PMQs review: a win for Miliband as Cameron slips up on food banks

"I never thought the big society was about feeding hungry children in Britain," Miliband tells Cameron.

The final PMQs of the year is always a daunting occasion for both party leaders; a poor performance risks their MPs going home for Christmas disgruntled with their leadership. Last year, a duff joke about coalition disunity sunk Ed Miliband as David Cameron quipped, "It's not that bad, it's not like we're brothers or anything". This year, happily for the Labour leader, there was no repeat.

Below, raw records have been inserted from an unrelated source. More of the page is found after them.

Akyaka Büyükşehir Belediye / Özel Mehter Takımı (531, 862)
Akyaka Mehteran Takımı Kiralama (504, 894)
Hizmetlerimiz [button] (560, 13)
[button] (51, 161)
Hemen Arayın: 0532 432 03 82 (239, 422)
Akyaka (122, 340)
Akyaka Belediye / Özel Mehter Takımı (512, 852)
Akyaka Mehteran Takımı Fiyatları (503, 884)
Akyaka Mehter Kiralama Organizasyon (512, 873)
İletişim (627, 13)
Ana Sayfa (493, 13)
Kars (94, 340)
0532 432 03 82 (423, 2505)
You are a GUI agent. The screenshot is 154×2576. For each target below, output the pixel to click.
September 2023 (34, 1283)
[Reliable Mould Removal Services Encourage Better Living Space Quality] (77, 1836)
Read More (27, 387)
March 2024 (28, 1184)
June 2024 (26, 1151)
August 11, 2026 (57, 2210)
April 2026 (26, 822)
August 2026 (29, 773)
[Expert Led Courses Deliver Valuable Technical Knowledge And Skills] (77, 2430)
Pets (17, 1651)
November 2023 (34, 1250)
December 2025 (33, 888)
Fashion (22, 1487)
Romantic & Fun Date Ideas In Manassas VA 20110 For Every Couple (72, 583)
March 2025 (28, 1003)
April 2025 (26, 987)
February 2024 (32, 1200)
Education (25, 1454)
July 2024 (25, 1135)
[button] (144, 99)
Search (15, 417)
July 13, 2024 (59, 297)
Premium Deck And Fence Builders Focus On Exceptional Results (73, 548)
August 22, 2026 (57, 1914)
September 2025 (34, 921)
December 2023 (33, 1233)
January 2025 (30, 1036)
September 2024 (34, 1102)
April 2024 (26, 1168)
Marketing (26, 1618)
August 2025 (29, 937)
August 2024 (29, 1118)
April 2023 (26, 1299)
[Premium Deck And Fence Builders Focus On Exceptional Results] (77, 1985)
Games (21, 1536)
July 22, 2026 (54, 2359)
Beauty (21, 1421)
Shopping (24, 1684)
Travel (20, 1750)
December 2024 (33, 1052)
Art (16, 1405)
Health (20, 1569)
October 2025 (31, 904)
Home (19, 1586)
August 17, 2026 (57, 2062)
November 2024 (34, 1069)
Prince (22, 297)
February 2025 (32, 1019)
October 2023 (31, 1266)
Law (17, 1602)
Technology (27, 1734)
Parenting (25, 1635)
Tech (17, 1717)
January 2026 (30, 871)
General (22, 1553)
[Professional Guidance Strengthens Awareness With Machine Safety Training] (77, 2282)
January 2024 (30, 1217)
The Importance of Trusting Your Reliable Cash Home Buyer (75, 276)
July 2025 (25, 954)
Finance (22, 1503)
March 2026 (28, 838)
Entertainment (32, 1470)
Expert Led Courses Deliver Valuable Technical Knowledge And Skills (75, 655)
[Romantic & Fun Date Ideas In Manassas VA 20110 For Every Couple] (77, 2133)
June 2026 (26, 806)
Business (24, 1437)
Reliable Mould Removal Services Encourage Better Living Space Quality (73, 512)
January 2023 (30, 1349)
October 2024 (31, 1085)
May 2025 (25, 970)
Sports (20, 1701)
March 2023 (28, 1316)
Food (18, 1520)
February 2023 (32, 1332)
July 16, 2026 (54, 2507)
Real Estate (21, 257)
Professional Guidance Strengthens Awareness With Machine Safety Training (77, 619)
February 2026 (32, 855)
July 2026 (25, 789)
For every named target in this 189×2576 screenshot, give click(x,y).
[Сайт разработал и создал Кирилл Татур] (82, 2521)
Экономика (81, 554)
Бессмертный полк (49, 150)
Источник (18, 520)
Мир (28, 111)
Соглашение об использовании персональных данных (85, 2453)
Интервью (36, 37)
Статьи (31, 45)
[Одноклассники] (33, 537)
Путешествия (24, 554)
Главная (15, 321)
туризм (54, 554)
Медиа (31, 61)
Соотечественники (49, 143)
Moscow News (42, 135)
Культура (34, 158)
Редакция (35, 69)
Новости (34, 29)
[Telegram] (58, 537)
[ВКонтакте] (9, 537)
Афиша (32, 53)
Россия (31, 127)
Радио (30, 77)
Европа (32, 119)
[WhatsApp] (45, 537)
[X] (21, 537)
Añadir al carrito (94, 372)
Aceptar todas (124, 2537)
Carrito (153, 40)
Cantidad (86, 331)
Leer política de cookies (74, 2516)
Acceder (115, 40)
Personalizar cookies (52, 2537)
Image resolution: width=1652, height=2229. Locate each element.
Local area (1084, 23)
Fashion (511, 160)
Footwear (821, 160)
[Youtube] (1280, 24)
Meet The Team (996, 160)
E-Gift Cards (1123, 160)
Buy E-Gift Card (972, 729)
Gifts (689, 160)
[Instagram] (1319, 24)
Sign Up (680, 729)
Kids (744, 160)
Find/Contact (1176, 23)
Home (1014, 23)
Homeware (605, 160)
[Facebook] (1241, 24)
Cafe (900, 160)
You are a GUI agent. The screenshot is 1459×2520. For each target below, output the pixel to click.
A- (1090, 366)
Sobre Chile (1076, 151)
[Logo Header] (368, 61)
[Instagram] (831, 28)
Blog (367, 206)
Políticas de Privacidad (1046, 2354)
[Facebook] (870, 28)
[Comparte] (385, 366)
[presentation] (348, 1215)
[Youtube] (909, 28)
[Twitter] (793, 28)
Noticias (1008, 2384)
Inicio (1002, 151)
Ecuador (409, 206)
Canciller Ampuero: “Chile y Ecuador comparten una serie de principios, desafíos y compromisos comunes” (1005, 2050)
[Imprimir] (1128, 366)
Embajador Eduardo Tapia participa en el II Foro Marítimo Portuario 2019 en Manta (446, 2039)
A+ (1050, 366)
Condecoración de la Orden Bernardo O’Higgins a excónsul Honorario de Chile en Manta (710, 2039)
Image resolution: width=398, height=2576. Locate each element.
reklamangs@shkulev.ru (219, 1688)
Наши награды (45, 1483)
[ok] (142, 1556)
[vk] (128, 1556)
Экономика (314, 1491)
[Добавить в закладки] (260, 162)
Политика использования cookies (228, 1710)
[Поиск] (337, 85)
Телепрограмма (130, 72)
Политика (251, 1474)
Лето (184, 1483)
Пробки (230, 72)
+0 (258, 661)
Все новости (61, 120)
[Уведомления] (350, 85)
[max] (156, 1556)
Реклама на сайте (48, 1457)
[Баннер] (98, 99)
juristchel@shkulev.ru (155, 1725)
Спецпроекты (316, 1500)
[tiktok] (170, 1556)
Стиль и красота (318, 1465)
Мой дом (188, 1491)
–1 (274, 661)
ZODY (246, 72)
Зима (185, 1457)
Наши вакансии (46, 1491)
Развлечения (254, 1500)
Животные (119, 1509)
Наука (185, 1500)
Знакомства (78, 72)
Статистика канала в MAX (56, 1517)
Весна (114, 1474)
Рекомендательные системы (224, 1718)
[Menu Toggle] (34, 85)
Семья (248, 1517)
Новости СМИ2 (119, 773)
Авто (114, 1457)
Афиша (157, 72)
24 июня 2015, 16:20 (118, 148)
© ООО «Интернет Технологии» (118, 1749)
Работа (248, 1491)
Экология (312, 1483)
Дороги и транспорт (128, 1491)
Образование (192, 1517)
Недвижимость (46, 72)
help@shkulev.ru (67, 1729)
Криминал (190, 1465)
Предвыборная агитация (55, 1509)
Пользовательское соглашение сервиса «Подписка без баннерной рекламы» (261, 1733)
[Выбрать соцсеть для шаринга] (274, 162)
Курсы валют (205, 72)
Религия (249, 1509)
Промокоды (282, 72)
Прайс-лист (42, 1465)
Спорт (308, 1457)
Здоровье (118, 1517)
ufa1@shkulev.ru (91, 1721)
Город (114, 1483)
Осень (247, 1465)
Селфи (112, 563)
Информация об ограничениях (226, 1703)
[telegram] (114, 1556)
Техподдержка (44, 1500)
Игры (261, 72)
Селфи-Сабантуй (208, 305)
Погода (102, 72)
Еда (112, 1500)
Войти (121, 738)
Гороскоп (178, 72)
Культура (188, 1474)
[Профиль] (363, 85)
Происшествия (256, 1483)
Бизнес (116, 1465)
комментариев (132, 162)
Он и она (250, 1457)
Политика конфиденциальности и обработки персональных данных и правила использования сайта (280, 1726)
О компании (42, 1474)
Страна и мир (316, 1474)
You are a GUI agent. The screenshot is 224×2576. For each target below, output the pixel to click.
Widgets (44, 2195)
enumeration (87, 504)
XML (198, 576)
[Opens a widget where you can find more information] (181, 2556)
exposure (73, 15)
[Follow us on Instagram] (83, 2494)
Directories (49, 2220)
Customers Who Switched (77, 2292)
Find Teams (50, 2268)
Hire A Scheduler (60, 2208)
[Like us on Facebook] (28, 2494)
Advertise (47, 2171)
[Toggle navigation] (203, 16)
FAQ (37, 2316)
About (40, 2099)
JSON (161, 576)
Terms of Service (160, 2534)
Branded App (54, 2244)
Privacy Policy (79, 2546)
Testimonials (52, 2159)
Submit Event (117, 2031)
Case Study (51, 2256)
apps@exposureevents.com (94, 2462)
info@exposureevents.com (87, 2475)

After asking Cameron to update the Commons on British operations in Afghanistan, Miliband turned to the subject of food banks, asking the PM whether he was concerned that they had increased six-fold in the last three years. Cameron responded by ill-advisedly hailing food bank volunteers as part of the "big society", prompting Miliband to reply, in one of his best lines for weeks, "I never thought the big society was about feeding hungry children in Britain."

Cameron attempted to defend the coalition's record by pointing to the council tax freeze and the increase in the personal allowance as evidence of the action he had taken to protect living standards. But in a reminder of just how politically toxic the decision to cut the top rate of tax remains, Miliband replied that Cameron had imposed a "strivers' tax" on low and middle income families (a reference to George Osborne's plan to uprate tax credits by just 1 per cent over the next three years), whilst giving an average tax cut of £107,500 to people earning over a million pounds a year. Expect Labour to take every opportunity to remind the public of this fact ahead of the official introduction of the reduced top rate (50p to 45p) in April.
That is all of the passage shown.